The children enjoyed taking photos and video with the equipment provided by a number of partners this year, but they gravitated towards the Go Pro – which includes a head mount – for action shots.
They practiced interviewing with video cameras that PAVED Arts out of Saskatoon lent for the project, and the kids were able to use cameras and take them home through a partnership with University of Saskatchewan’s Sustainable Education Research Institute.
“It’s good to let them use it but you need to make sure you teach them how and that they’re being respectful with things,” Morin said.
They didn’t have any issues with equipment. Morin is an education student, and said what she valued from each workshop was seeing the kids bond and grow, even if they started off “really timid and really shy.
“What the youth were doing was they were examining their own communities through a lens. And some places they were examining their own community but their own identity as well,” she said.

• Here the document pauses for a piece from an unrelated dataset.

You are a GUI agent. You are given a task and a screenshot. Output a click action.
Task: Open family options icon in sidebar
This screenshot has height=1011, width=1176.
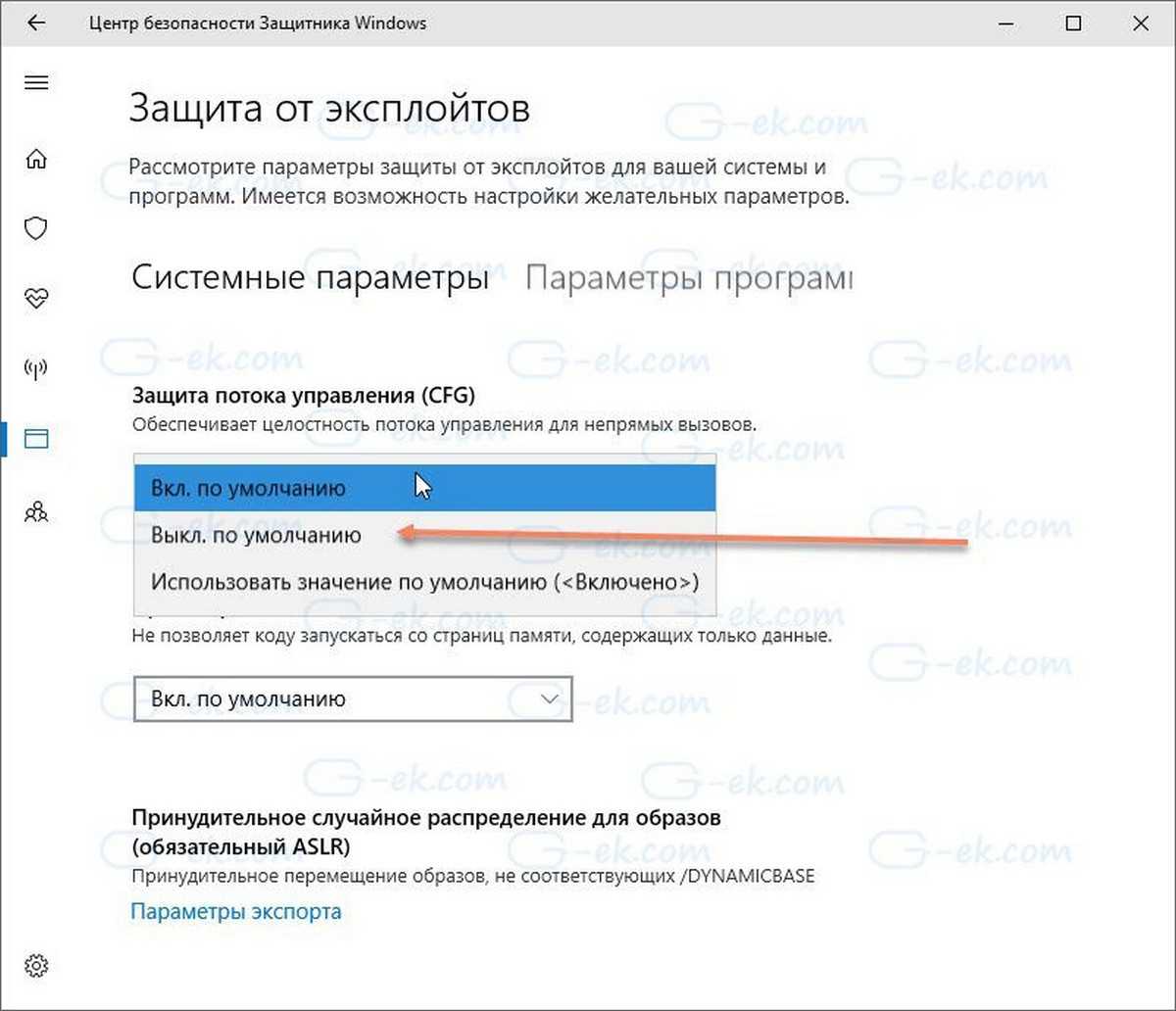pyautogui.click(x=36, y=510)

One of her aims with the project is to “inspire youth to not give up, because being in an isolated community there’s little to do but when you have visitors and people come in with equipment, it can be a powerful thing.”
She said she sees the project as a healing process for aboriginal youths, who face significant struggles, to look at the roots of cultural issues.
“Why are some of our children on the streets? Why are some of our children in jail? Why are some of them in homes? There’s a deeper-lying issue and that boils down to colonialism and all those huge words that kids don’t even know — but they’re a part of it. They’re a part of the ripple effect that happened to our grandparents. I think that artists are a part of that change,” Morin said.